• _Source material_:
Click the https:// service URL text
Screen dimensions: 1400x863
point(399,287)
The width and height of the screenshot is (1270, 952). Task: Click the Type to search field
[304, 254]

• _Description of the task_: Beginning with the line that contains "The width and", write out every line through the end of the entries above, exactly.

• _Task output_:
The width and height of the screenshot is (1270, 952). Task: Click the Type to search field
[304, 254]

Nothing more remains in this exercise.